November 22nd was National Housing Day in Canada. The day is intended to highlight the critical role of housing in the day-to-day lives of Canadians. The provision of adequate shelter sits at the nexus of youth educational attainment, full employment and community well-being. It is also a key social determinant of health. On National Housing Day, Minister Hussein and Yasir Naqvi, Member of Parliament for Ottawa Centre, announced an investment of more than $90 million dollars to support the construction of 270 new housing units. These units will provide shelter to some of Ottawa’s most vulnerable residents, funded through the National Housing Strategy.
This initiative is a boon to National Capital residents in dire need, many of whom are experiencing chronic homelessness. They will also benefit from complementary social initiatives — including on-site community development support. But the symbolic announcement begs a broader question: how effective are the federal government’s efforts to prevent chronic homelessness?

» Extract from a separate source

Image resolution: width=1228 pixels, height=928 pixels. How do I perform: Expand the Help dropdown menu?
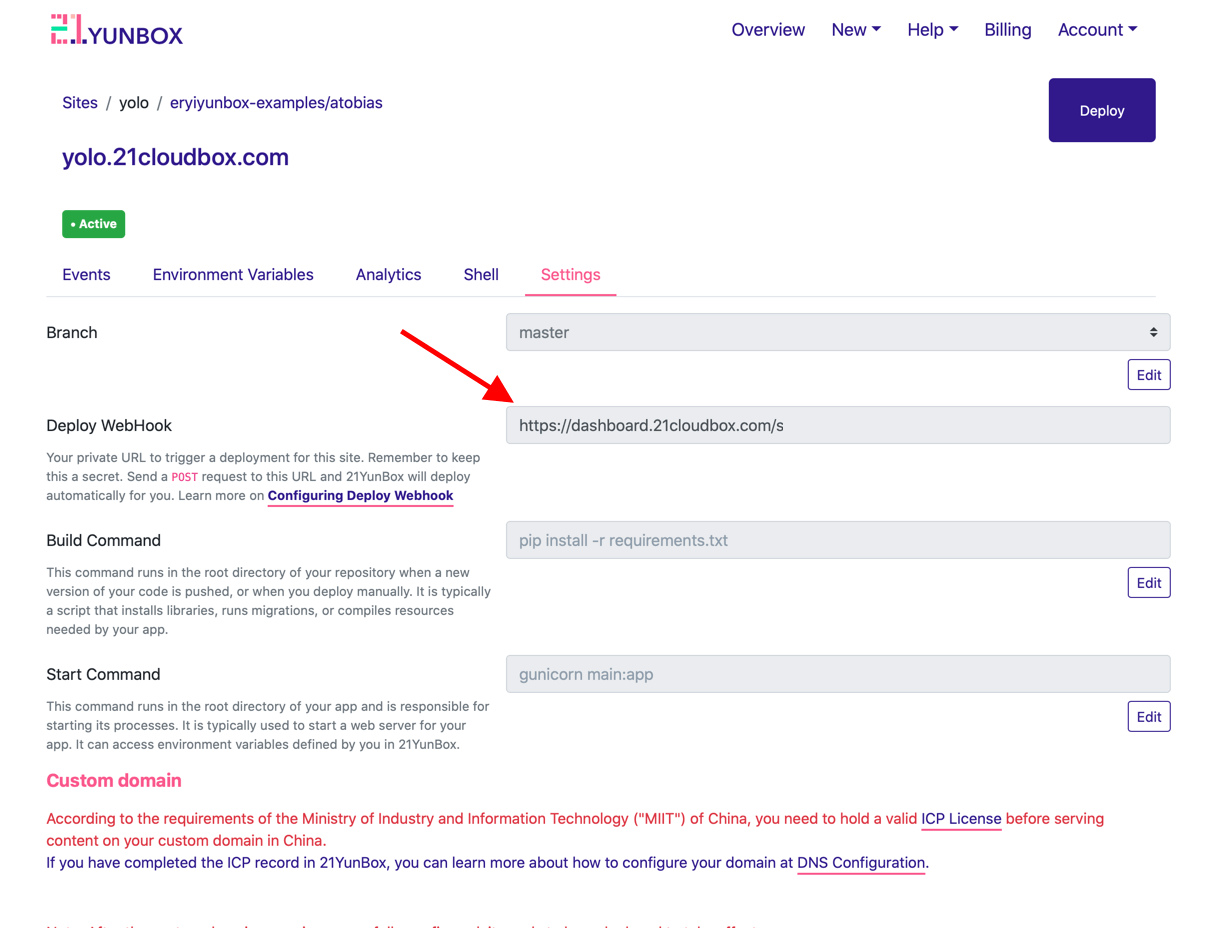[x=932, y=30]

The official answer is profoundly concerning: the federal government does not know.
On November 23rd, during National Housing Week, the Office of the Auditor General tabled its systematic assessment of federal efforts to address chronic homelessness. It found that “Infrastructure Canada and Employment and Social Development Canada did not know whether their efforts to prevent and reduce chronic homelessness were leading to improved outcomes.”
This systemic dearth in post-intervention data is a real head-scratcher. Since 2019, as the lead for the Reaching Home program, Infrastructure Canada has spent around $1.4 billion on preventing homelessness. Yet the department remains unaware of the most fundamental figure—whether chronic homelessness and homelessness have increased, or decreased, in that time frame. Indeed, the department didn’t even bother to collect, nor analyse, any national-level, shelter-use data.

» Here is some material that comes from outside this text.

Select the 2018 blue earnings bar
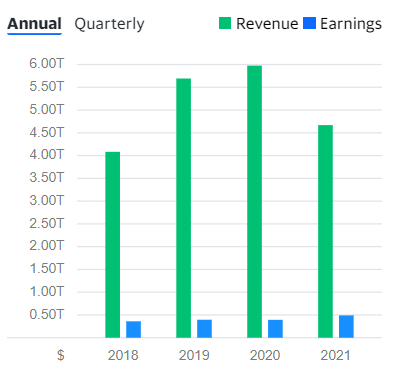Viewport: 405px width, 384px height. click(x=133, y=329)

This data-phobic approach stems from a lack of accountability. Fractured oversight of National Housing Strategy programs creates profound communication and coordination gaps. The OAG report found that Infrastructure Canada’s and CMHC’s homeless programs were not well-integrated. Of greater concern, while it leads the National Housing Strategy, CMHC reportedly does not believe that it is “directly accountable for addressing chronic homelessness.” Infrastructure Canada contended that it “was not solely accountable for achieving the strategy’s target of reducing chronic homelessness.” The National Housing Strategy set an ambitious target: “reducing chronic homelessness by 50% by the 2027-28 fiscal year.” The government is five years upstream from this goal, without a dedicated department or corporation that is willing to accept responsibility for its attainment.
This lack of federal accountability and inter-organizational coordination will translate to ineffectual social relief for the most vulnerable. In the meantime, many communities are experiencing an increase of residents in need. In Owen County, for example, the “number of chronically homeless people has quadrupled” since 2020. As a result, many displaced residents are receiving temporary, pandemic-related shelter in motels.

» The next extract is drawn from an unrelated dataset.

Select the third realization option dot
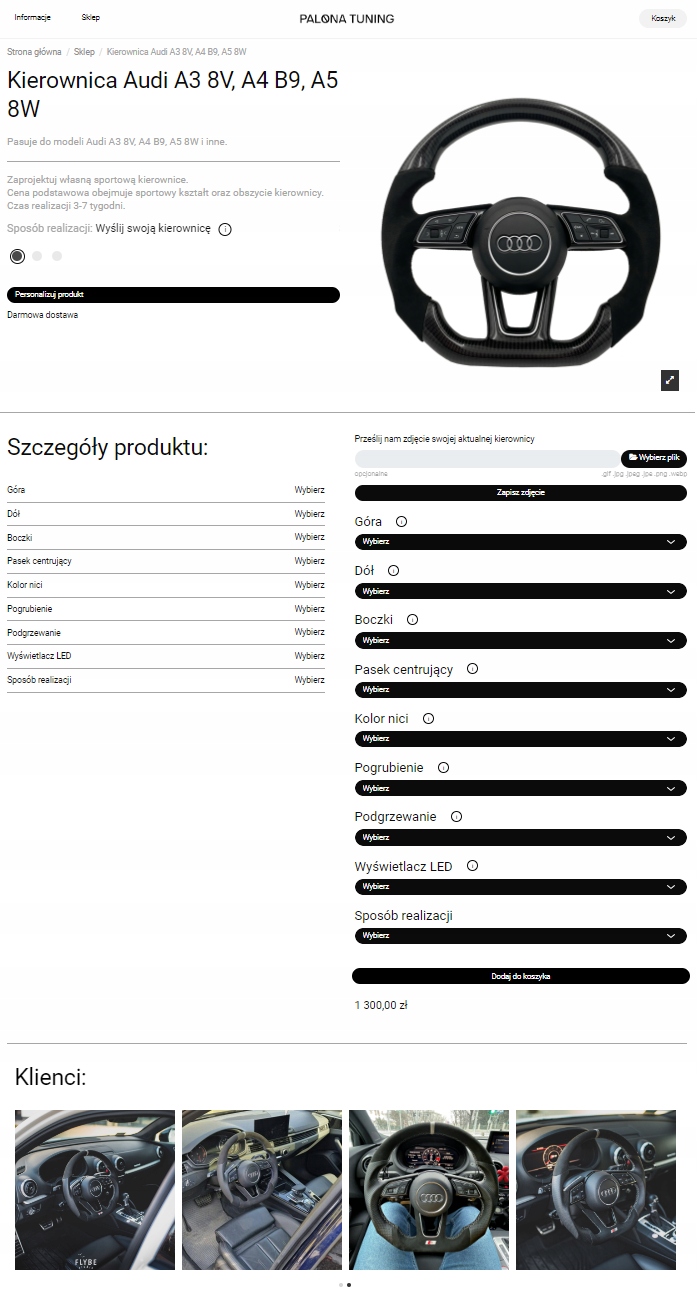 tap(57, 256)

The federal government must lead housing initiatives for those who experience chronic homelessness. It cannot spearhead change while remaining methodically ignorant of exactly who its interventions are targeting, and whether they are benefiting. Canada’s unhoused and vulnerable groups deserve proper government oversight, accountability, and coordination.
Every Canadian deserves a proper roof over their head. During next year’s National Housing Day, the housing minister should cite more figures and make fewer promises.